Yapılacak İş —
Aşağıdaki Suyla ve Utkuuçi hakkındaki metni hiçbir değişiklik yapmadan baştan sona kopyalar mısın?

Metin Bölümü —
Suyla: Güneş ve ayın parçasıdır, gökyüzünde yatar. At gözlü olan Suyla çok iyi gören bir ruhtur ve insanın yeryüzündeki koruyucusudur. İnsanların hayatını kontrol eder ve bir değişiklik olduğunda Ülgen'e bildirir. Kamı kötülüklerden korur, ona gökyüzü ve yeraltına yaptığı yolculuklarda eşlik eder. "Karlık" adlı tanrısal güç de Suyla ile aynı görevleri üstlenir.
Utkuuçi: Gökte yaşar ve Ülgen Tanrı'nın en yakın elçisidir. Ülgen'e ulaşmak isteyen kamları 5. katta karşılar. Kamın getirdiği kurbanı alır, kam Utkuuçi'den aldığı kazla yeryüzüne döner.

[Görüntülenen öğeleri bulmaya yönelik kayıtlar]
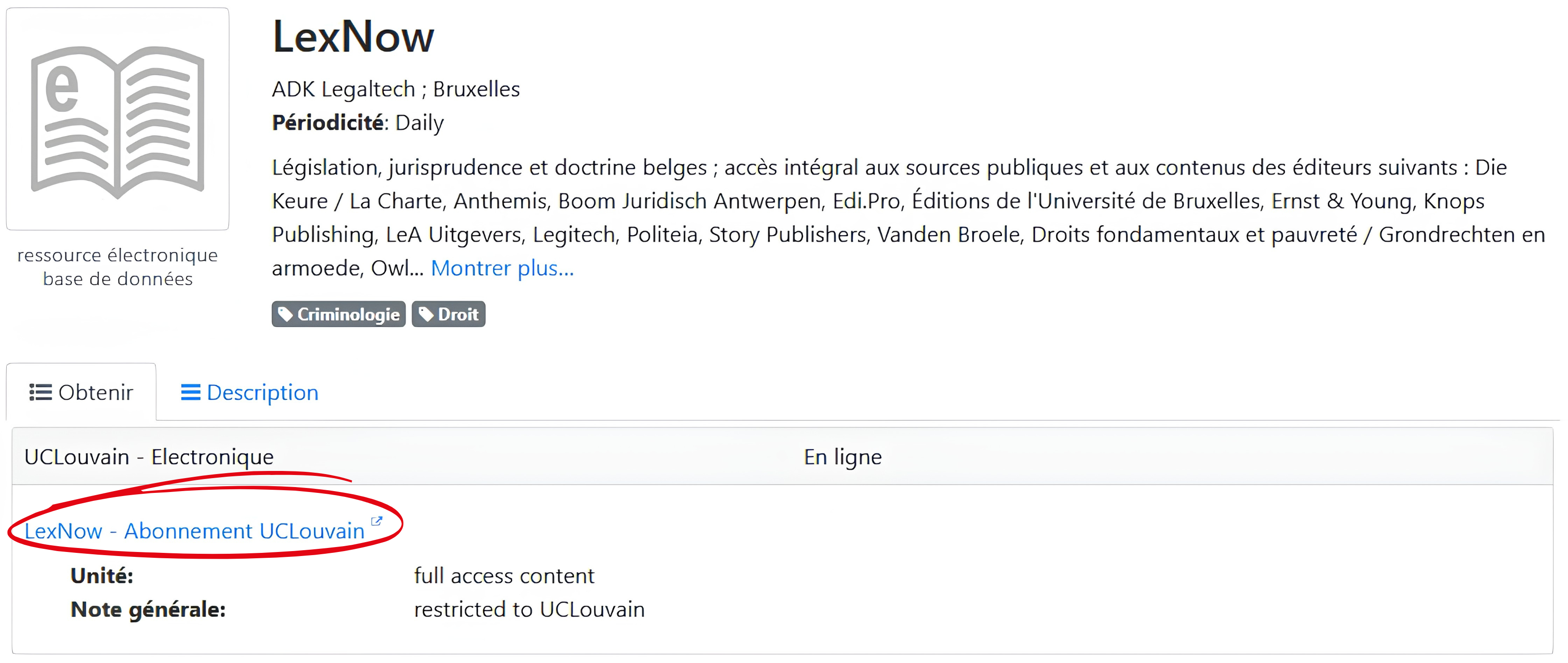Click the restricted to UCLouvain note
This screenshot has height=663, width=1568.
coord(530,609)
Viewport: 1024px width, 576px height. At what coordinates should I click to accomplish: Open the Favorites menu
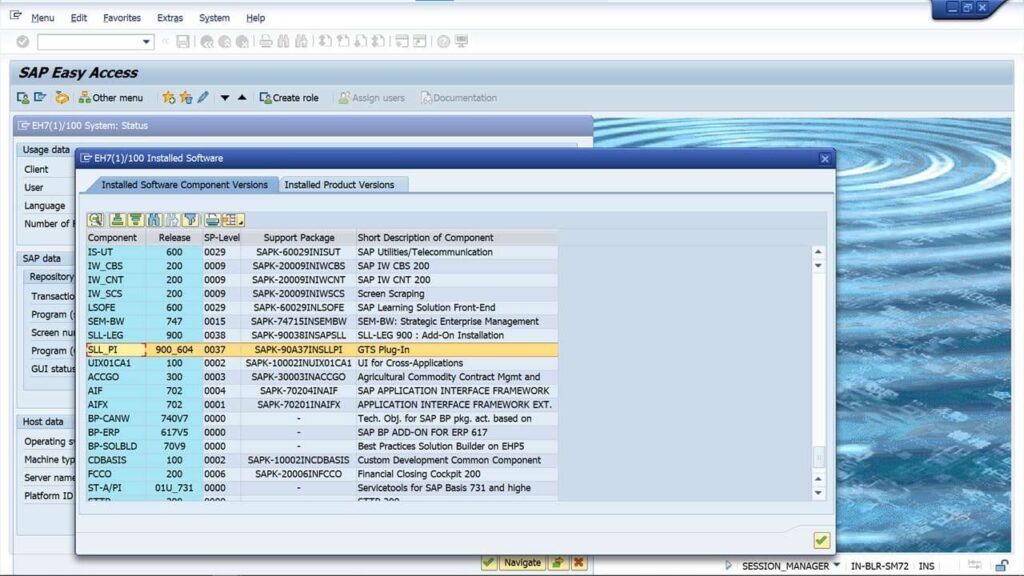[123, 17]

* * *

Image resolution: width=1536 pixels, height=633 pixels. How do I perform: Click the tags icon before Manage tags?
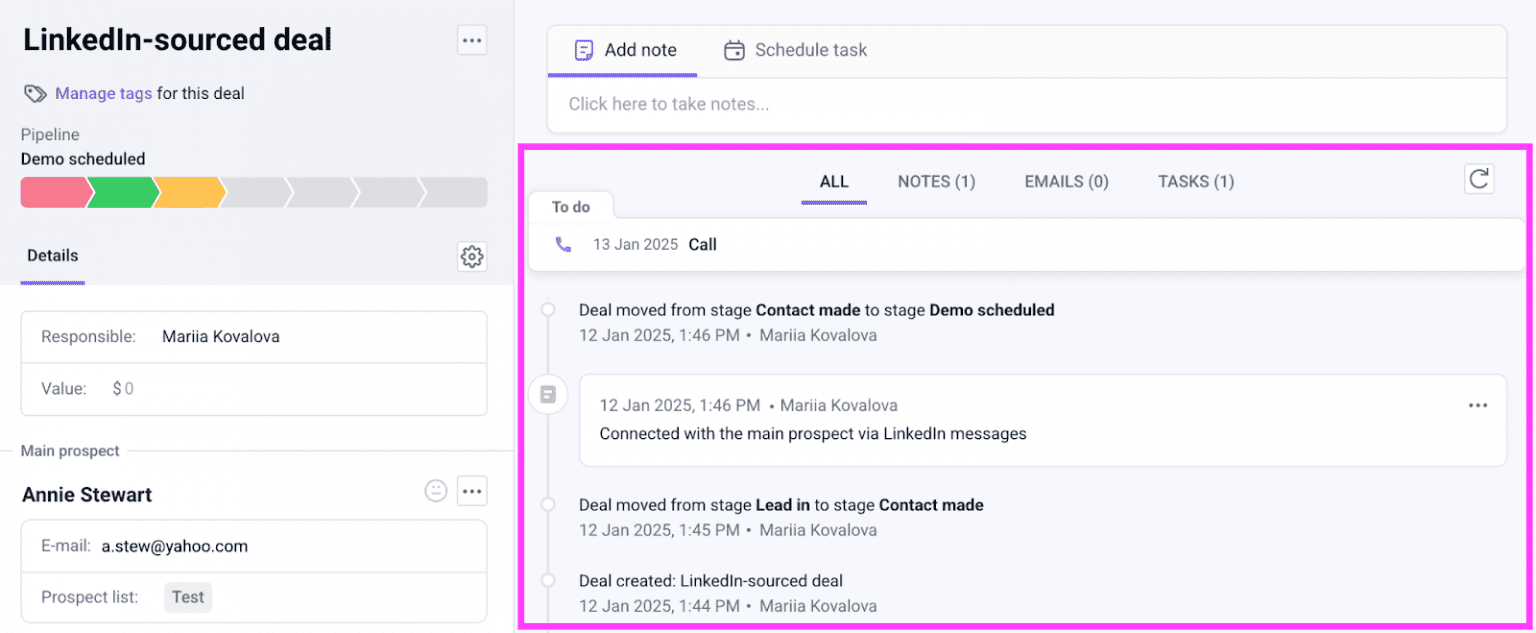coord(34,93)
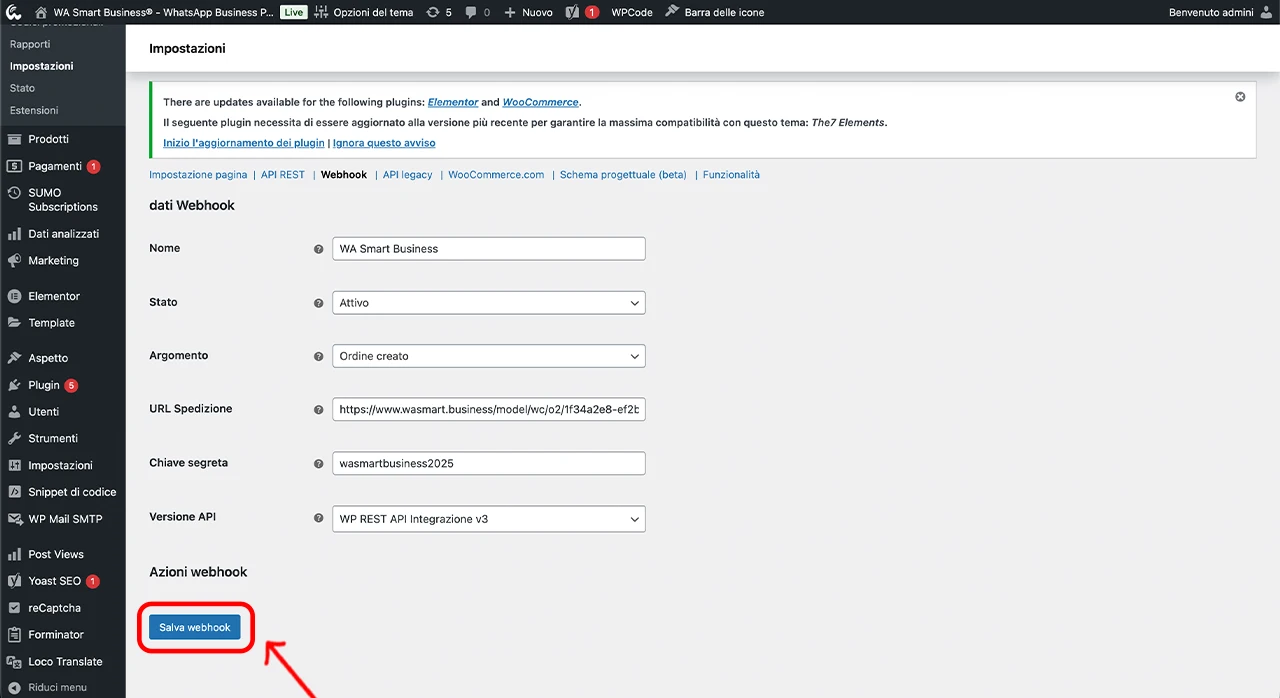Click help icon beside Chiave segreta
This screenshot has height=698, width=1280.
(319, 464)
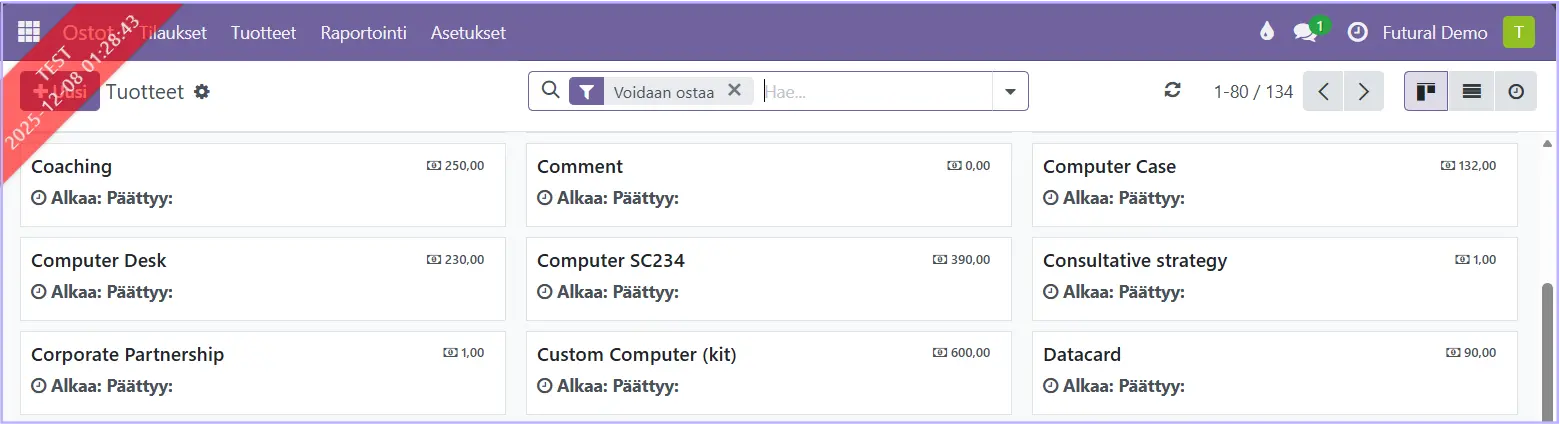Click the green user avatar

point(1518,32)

Çözüm —
Suyla: Güneş ve ayın parçasıdır, gökyüzünde yatar. At gözlü olan Suyla çok iyi gören bir ruhtur ve insanın yeryüzündeki koruyucusudur. İnsanların hayatını kontrol eder ve bir değişiklik olduğunda Ülgen'e bildirir. Kamı kötülüklerden korur, ona gökyüzü ve yeraltına yaptığı yolculuklarda eşlik eder. "Karlık" adlı tanrısal güç de Suyla ile aynı görevleri üstlenir.
Utkuuçi: Gökte yaşar ve Ülgen Tanrı'nın en yakın elçisidir. Ülgen'e ulaşmak isteyen kamları 5. katta karşılar. Kamın getirdiği kurbanı alır, kam Utkuuçi'den aldığı kazla yeryüzüne döner.